» What this exercise asks
A. In the passage on SVD and dimensionality reduction, what rule of thumb determines how much of Σ to keep?
B. Reproduce the passage on SVD and dimensionality reduction word for word, from "I really did" up to and including "principal components. Why?".

» Document section
↓
Recall, $\Sigma$ diagonal values are the strength of the concepts in the concept space. So, if we set the lowest of them to 0 we wouldn’t lose much, right? We would give up the least important of the concepts, which is not a big deal. We can actually quantify how “big” the deal is, multiplying back $U \in m \times n-1$ by $\Sigma \in n-1 \times n-1$ by $V^T \in n-1 \times n$ and check the Frobenius norm of the difference between $M$ and the reconstructed matrix. We would see that the error is very small. It is actually the smallest possible error. SVD by definition minimizes the Frobenius norm of the difference between $M$ and $\widehat{M}$ (reconstructed) under the constraint $rank(\widehat{M}) = r$ , if we use the $r$ largest diagonal values of $\Sigma$ to build $\widehat{M}$ .

Bottom line, if we apply the above procedure we would shrink the $m \times n$ data set to $m \times n-1$ and then to $m \times n-2$ and so forth. Till when?

A rule of thumb is to keep 80-90% of the energy of $\Sigma$ , where the energy is equal to $\sum \sigma_i^2$ ( $\sigma_i$ being the diagonal elements of $\Sigma$ ).

Side note on eigen-decomposition and SVD of a symmetric matrix

You may stumble upon a third way of performing dimensionality reduction. The result would be identical to the two first processes explained above, but it can be pretty mind blowing if you don’t stop and think abut it.

The key to this approach is that if $M$ is symmetric then $M = U \Sigma V^T = W \Lambda W^T$ . So basically, the SVD of a symmetric matrix coincides with it eigen-decomposition (StackExchange to the rescue). This is interesting as, guess what, the covariance of a matrix $M$ , $M ^TM$ is actually symmetric. This means $U = V = W$ , so the eigenvectors of $M^T M$ can also be calculated applying SVD to it and then picking either $U$ or $V$ .

Nothing beats StackExchange!

I really did my best to summarize the above concepts, but it would be almost impossible to beat the elegance and transparency of the following posts on StackExchange. Take the time to go over them as they just make everything so cristal clear!

How to explain PCA to your family
We say that PCA minimizes the reconstruction error and maximises the variance of the data along principal components. Why?
The first principal direction is given by the covariance eigenvector with the largest eigenvalue. Why?
Can you elaborate on the mathematical proof between eigen decomposition and SVD?

Bridging Dimensionality Reduction to Recommender Systems

I have to acknowledge that everything we have discussed so far can seem pretty abstract. To bring us back from theory to practice, unexpectedly, Recommender Systems (RS) come to the rescue, proving how close they are to Dimensionality Reduction. If SVD sounded a bit esoteric to you, let’s see how the concept space makes much more sense when applied to a utility matrix users $\times$ movies.
↑
» Given data
↓
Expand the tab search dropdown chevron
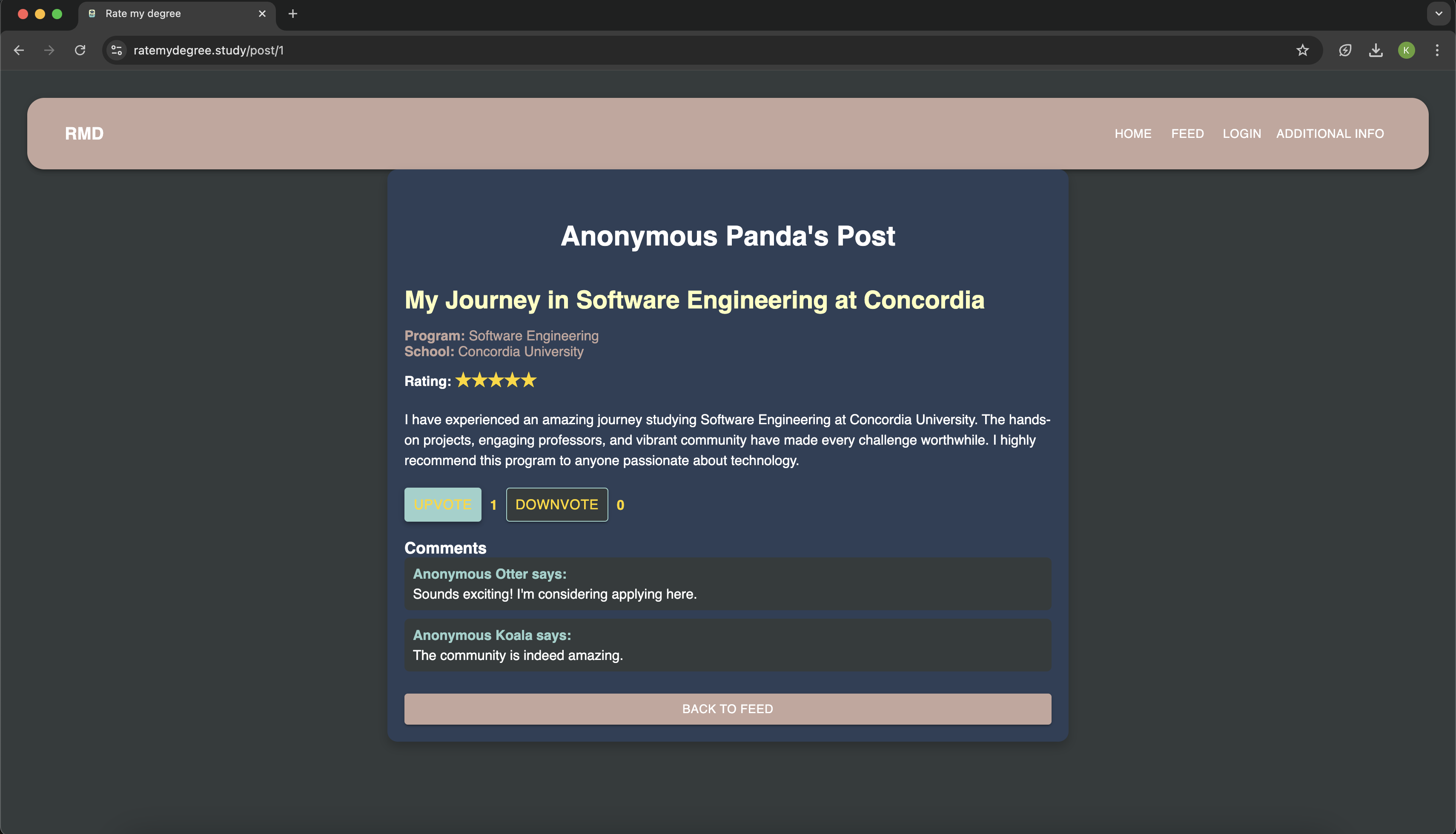1456x834 pixels. pos(1438,14)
↑
» Worked answers
A. Keep 80-90% of the energy of Σ, where the energy is the sum of the squared diagonal values σ_i.

B.
I really did my best to summarize the above concepts, but it would be almost impossible to beat the elegance and transparency of the following posts on StackExchange. Take the time to go over them as they just make everything so cristal clear!

How to explain PCA to your family
We say that PCA minimizes the reconstruction error and maximises the variance of the data along principal components. Why?